Machine Learning (ML) is a data-driven analytical approach capable of detecting patterns and relationships within complex data [24]. which has been used for brain imaging analysis for patients with BD. For instance, machine learning has been used to predict BD episodes, identify BD-related brain regions, and provide neurobiological insights consistent with prior network-level models of BD [25,26,27]. However, the existing machine learning studies are often based on a small sample size, with limited model generalizability [28,29]. In addition, the interpretability of features extracted by these models is inadequate, hindering their direct association with specific neuropathological mechanisms [29,30]. Therefore, it is prudent to expand machine learning applications in BD research and to assist in development of approaches that may inform future translational studies after independent validation.
Here, we used an emotional Go/NoGo task fMRI paradigm to investigate emotion-related, task-evoked brain function abnormalities in adolescents with bipolar disorder (BD) across three mood states (mania, depression, and remission), with age- and sex-matched healthy controls (HCs) as a reference. All participants completed the task fMRI scan and the corresponding neuropsychological scale assessments. We conducted cross-sectional, mood-state-stratified analyses, where the mania, depression, and remission groups were independent cohorts and each BD participant was assigned to only one mood-state subgroup based on the state at the time of scanning. Our main aims were to: (i) classify adolescents with BD in a specific mood state (mania/depression/remission) versus HCs using task-fMRI activation features, and (ii) examine whether discriminative activation patterns differ across mood-state strata. Methodologically, we constructed ROI activation features within a rigorous cross-validation framework and evaluated multiple classification models to ensure reliable performance assessment. To improve clinical interpretability and translational value, we further applied SHAP to attribute model outputs, identify the regional features that contribute most to classification decisions, and test associations between key imaging features and clinical scale scores as well as related clinical variables. Significant associations were reported after multiple-comparison correction, enabling the identification of key brain networks linked to functional abnormalities.

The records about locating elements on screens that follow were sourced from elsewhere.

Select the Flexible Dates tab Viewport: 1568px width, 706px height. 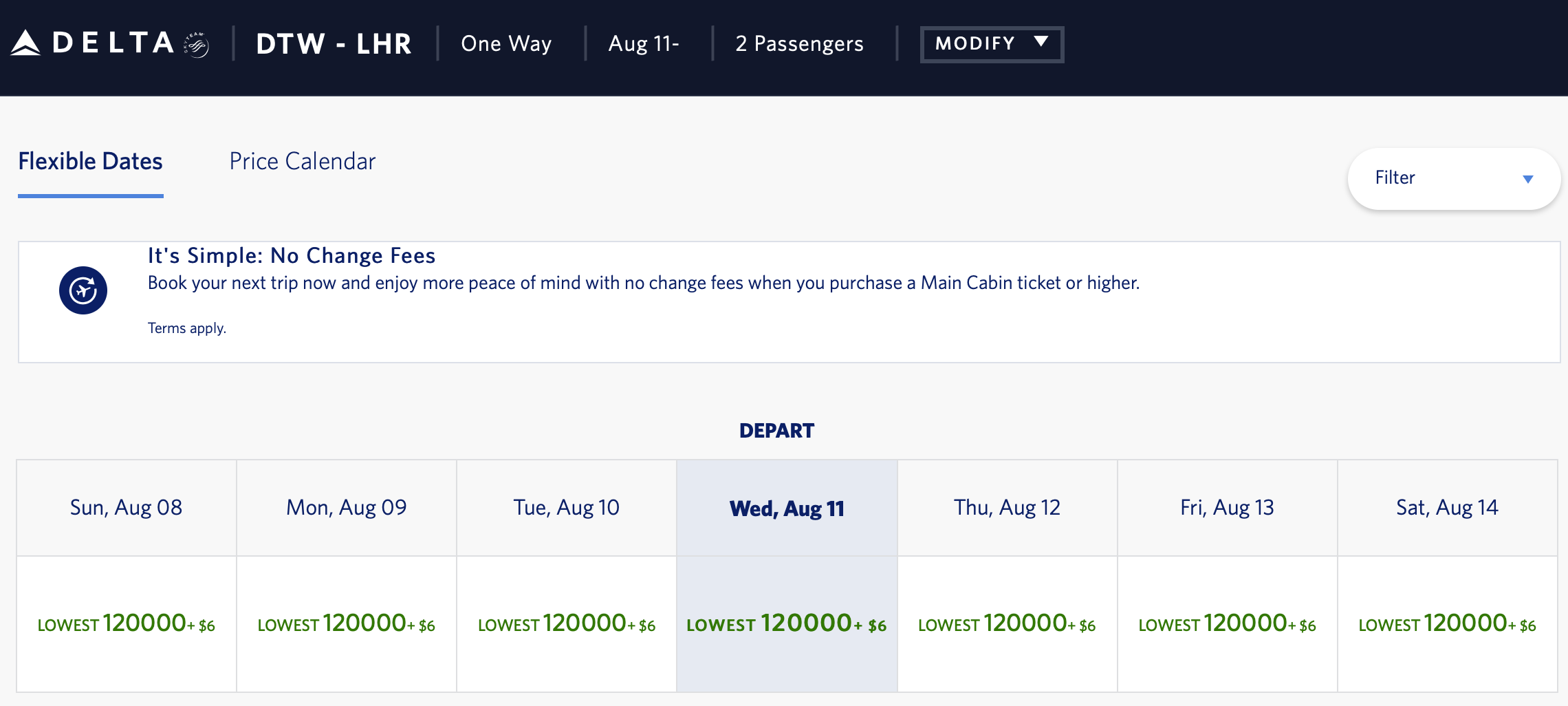point(90,162)
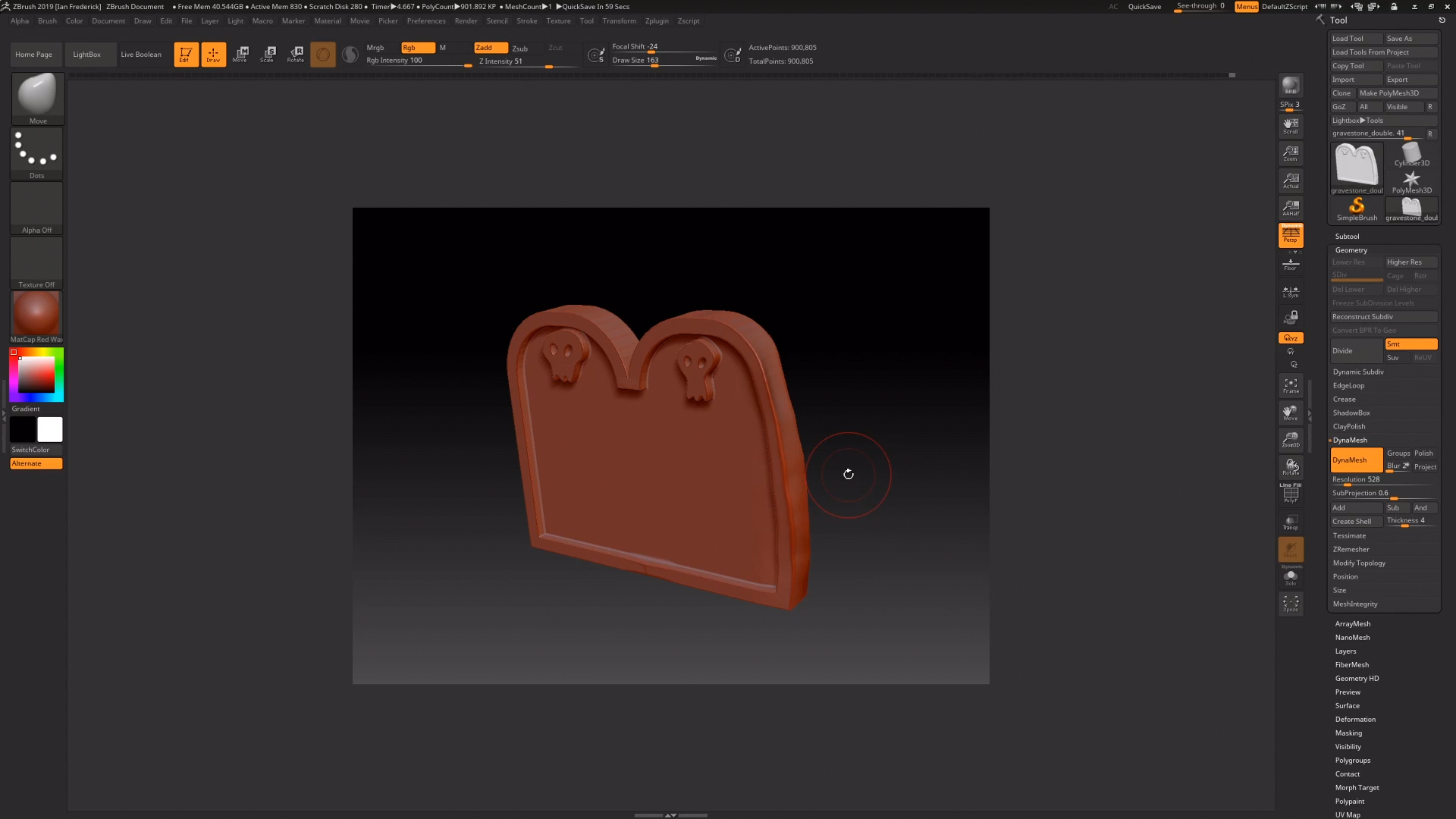Open the Stroke menu

pos(526,21)
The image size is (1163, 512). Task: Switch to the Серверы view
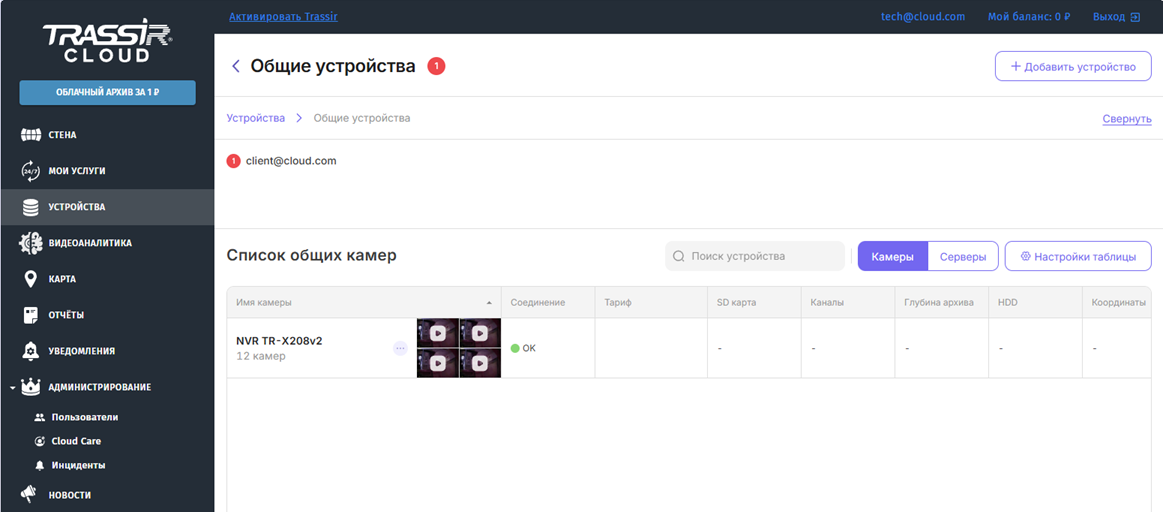tap(963, 256)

Our hypothesis included the following: there would be differential brain activation patterns on the task-based fMRI between the adolescents with BD and the HC participants, and the task-based functional abnormalities in adolescents with BD may primarily involve key brain regions such as the prefrontal cortex, limbic system, and default mode network, which would be correlated with clinical scales and cognitive measures. This study should contribute to our understanding of neural correlates for adolescent BD across all spectrum of the disease states, which may assist in accurate diagnosis and treatment of adolescent BD.
2. Methods
2.1. Participants
The data used in this study come from a larger project conducted at Xiangya Hospital of Central South University. All data collection procedures were approved by the Ethics Committee of Xiangya Hospital (approval no. 2022020227). After quality control (Section 2.3), the final analysis included 43 BD participants (15 remission, 11 depression, 17 mania) and 43 age- and sex-matched HCs; 21 of the 64 initially recruited BD participants were excluded after quality control because of excessive motion and/or other data-quality problems, including incomplete fMRI time series and acquisition-related artifacts. All participants were screened to exclude comorbid psychiatric disorders and substance abuse. Medication exposure at the time of scanning was recorded for all patients with BD. This study was approved by the ethics committee, and informed consent was obtained from all participants and their guardians. The demographic information of the data is shown in Table 1.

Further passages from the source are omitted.